Rank (1932) also addressed how art joins the personal with the collective:
“the artist, as a definitive creative individual, uses the art-form that he finds ready to his hand in order to express a something personal; this personal must therefore be somehow connected with the prevailing artistic or cultural ideology, since otherwise he could not make use of them, but it must also differ, since otherwise he would not need to use them in order to produce something of his own.” (1932, pp. 6-7)
Here is one of the most engaging paradoxes of existence: to be self and yet lose self via reverence for a larger community, world, and even cosmos. And unlike Nietzsche’s (1967) assertion that Dionysian Art forms primarily serve to lose self and join others, I would assert back that one can also find more of one’s self in the dance. When I am on the dance floor, I often begin inwardly. I am getting warmed up in my own body, slowly exploring my comfort zone, trying to understand the unique place within myself that I am arriving at today, in the “here and now.” I am differentiating myself via awareness of my body. Once I have spent a little time understanding myself in my body and the dance, I then move outwardly to my community, sometimes making brief contact, sometimes engaging with a dance partner, feeling inspired by the unique facial expressions and movements of each person in the room. At the end of the two-hour dance, I return to myself a little more real than I felt when I woke up that morning.

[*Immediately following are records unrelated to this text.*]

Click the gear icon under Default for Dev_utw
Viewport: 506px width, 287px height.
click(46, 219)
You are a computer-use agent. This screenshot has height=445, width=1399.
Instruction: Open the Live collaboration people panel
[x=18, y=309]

It is my feeling that existential psychotherapy tends to be misunderstood as atheistic, and also incredibly intellectual. I do not believe this to be true. In fact, I find the opposite to be true. Existentialism is largely about finding one’s most true crux of being: a being unadulterated by externally imposed ideas about what it means to be a good, bad, or a “healthy” human being. Inarguably, part of being human also includes the wide spectrum of beliefs about God: atheism; naturalism; agnosticism; monotheism; polytheism; spirituality; etc. For me, the dance has included a full exploration of both. I am at my most direct “being” state. I am also feeling in the largest sense my own personal experience of the spiritual realm of existence. As a result, I sleep better (even when things aren’t rosy), but more importantly, have developed an internal sense of freedom that wasn’t coming with my deeply insightful thoughts. I feel very alive.
Not to mention, healing comes in many different forms: I like “church” again, and I’m not getting kicked out of “dance class.” Go figure.
Levine, P. (2010). In an unspoken voice: How the body releases trauma and restores goodness. Berkeley: North Atlantic Books.
Nietzsche, F. (1967). The birth of tragedy. (W. Kaufman, Trans.). New York: Vintage Books.
Rank, O. (1932). Art and artist: Creative urge and personality development. New York: W.W. Norton.